“This is not for women only,” Estelle Freedman, professor emeritus of history, said of feminist studies. “This is the study of sexual inequality and distinctions about gender, so we called it feminist studies.”
Freedman co-founded the Program in Feminist, Gender and Sexuality Studies, an interdisciplinary department combining history, feminist studies and American studies, and taught at the department for over four decades, from 1976 to 2021.
“She has always been, in my view, a model of the best kind of feminist scholar — someone as humble as she is accomplished, who takes pride in guiding and nurturing younger scholars,” colleague and English professor Shelley Fishkin wrote in an email to The Daily.
When Freedman joined Stanford in 1976, she committed herself to the then-new field of women’s history, working with the Center for Research on Women (now known as the Clayman Institute for Gender Research) to create a feminist studies program.
After 10 years as an individually designed major, the University approved the program for degree-granting status, renaming it Feminist, Gender, and Sexuality Studies in 2013.
“It’s not a big program, but the quality is amazing and the things that the students do with these degrees is extraordinary,” Freedman said.
Growing up during the 1960s during the Civil Rights movement, Anti-War movement and Women’s Rights movement, Freedman found herself curious about the questions of “when, why and how mobilizations for social change took place,” she said.
Freedman fell in love with historical research after writing her undergraduate honors thesis on the historical origins of Black separatism in the Back-to-Africa movement and graduate dissertation on the origins of separate women’s prisons in America. The past, according to Freedman, helped her “contextualize” what she was living through in the present.
Arjan Walia ’22 M.S. ’23 noted this commitment to the present, writing in an email to The Daily that Freedman “has always been excited to teach about the past in exciting, new ways and to grow her scholarship and mentorship to meet the moment.”
Encouraged by professors of history Annette Baxter and Gerda Lerner to answer “contemporary concerns” using the study of history, Freedman turned to teaching.
“If you want to study history and write about it, you become a history professor,” Freedman said. And luckily, she loved it.
Zoe Mahony ’20, one of Freedman’s former students, currently teaches high school history and still uses “The Essential Feminist Reader” — a compilation of documents from FEMGEN 101: Introduction to Feminist, Gender and Sexuality Studies — “to find sources to share with the kids,” Mahony wrote in an email to The Daily.

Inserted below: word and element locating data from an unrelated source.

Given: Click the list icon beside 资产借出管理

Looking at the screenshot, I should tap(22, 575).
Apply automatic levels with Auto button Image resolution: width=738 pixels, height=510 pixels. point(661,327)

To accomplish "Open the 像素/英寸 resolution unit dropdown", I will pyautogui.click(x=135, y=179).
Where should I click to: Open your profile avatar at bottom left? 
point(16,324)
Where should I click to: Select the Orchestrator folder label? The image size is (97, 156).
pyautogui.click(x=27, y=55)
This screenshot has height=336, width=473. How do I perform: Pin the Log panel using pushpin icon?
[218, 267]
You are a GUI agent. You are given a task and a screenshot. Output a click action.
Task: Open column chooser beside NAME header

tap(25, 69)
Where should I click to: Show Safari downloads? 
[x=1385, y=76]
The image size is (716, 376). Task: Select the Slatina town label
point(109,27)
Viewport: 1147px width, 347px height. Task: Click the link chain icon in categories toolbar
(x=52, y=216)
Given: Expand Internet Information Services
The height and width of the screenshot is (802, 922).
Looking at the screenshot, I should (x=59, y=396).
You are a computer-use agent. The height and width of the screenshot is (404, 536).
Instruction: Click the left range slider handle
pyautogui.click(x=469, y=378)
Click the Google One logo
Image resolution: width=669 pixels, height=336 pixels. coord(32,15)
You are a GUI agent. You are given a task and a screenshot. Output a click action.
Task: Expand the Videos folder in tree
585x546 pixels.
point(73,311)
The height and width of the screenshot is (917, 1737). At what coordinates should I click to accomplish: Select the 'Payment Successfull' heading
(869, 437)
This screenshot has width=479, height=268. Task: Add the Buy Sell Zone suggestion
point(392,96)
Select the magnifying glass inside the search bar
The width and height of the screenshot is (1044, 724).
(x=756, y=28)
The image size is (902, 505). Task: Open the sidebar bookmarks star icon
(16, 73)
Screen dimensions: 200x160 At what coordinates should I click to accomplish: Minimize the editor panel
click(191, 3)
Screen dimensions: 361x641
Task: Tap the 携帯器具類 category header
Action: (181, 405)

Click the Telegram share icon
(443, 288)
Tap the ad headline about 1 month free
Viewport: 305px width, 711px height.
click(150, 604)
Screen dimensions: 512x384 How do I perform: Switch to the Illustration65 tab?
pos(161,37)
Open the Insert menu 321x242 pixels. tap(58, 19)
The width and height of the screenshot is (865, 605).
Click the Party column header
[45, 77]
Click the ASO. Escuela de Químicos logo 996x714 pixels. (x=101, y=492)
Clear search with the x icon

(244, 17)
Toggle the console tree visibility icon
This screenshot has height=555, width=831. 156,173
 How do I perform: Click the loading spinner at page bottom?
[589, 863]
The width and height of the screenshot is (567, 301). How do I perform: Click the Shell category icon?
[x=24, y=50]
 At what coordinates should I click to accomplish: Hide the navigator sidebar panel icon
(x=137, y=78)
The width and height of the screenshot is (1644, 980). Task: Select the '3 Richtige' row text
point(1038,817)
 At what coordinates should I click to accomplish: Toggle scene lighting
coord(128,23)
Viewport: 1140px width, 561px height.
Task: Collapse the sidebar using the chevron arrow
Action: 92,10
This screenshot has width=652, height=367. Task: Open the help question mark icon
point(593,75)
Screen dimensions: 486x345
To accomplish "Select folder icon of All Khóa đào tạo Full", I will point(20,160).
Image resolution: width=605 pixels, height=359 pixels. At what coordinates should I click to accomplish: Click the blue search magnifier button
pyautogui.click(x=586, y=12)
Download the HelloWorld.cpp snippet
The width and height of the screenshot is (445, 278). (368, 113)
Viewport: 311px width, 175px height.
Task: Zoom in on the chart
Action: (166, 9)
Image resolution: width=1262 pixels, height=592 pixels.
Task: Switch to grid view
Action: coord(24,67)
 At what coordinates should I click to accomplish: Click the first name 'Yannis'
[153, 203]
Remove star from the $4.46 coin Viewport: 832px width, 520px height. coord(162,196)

At Stanford, Freedman has taught a number of courses, drawing from subjects like history, anthropology, political science and economics. She sometimes assigns fiction and poetry to her students, hoping to “give life and emotion to” the changes people experience related to gender, she said.
Freedman also incorporates music, photos and documentary clips into her curriculum to capture the full attention of the class and “make the past come alive,” Walia wrote.
A singer of folk music and guitarist since she was young, Freedman also weaved folk singing with feminist studies for her upcoming documentary, “Singing for Justice,” which shares the life of American folk singer and activist Faith Petric.
Freedman was a member of Petric’s folk club, the San Francisco Folk Music Club, which Petric hosted in her home on Friday nights. Freedman, who conducted an oral history on Petric, said Petric’s life was “historically significant in ways that I had not known.”
Freedman hopes that Petric’s story will show audience members lifelong civic engagement and musical joy.
“She just kept singing, touring and marching in the streets for every cause that she believed in,” Freedman said.
Freedman also sees the documentary as an alternative to today’s commercialized music, by spotlighting “people making music for free and for fun.”
Co-directed with film producer Christie Herring M.A. ’05, the documentary was screened live in San Francisco on Feb. 22 and is set to broadcast on the Public Broadcasting Service (PBS) member station KQED on March 14 for Women’s History Month.
“It’s working people whose recreation and passion is to sing together, and very often they tended to, like Faith, be singing for justice,” Freedman said.
Freedman always ended her last HISTORY 161: The Politics of Sex: Gender, Race, and Sexuality in Modern America class with folk singing, too. Bringing her guitar, she sang with students about elements from the course, from girl group songs to early 20th century anthems about strikes to Woody Guthrie’s “Union Maid.”
Because Freedman taught HISTORY 161 in the spring, she said she recalled many seniors saying to her, “This was my last Stanford class — what a way to go out.”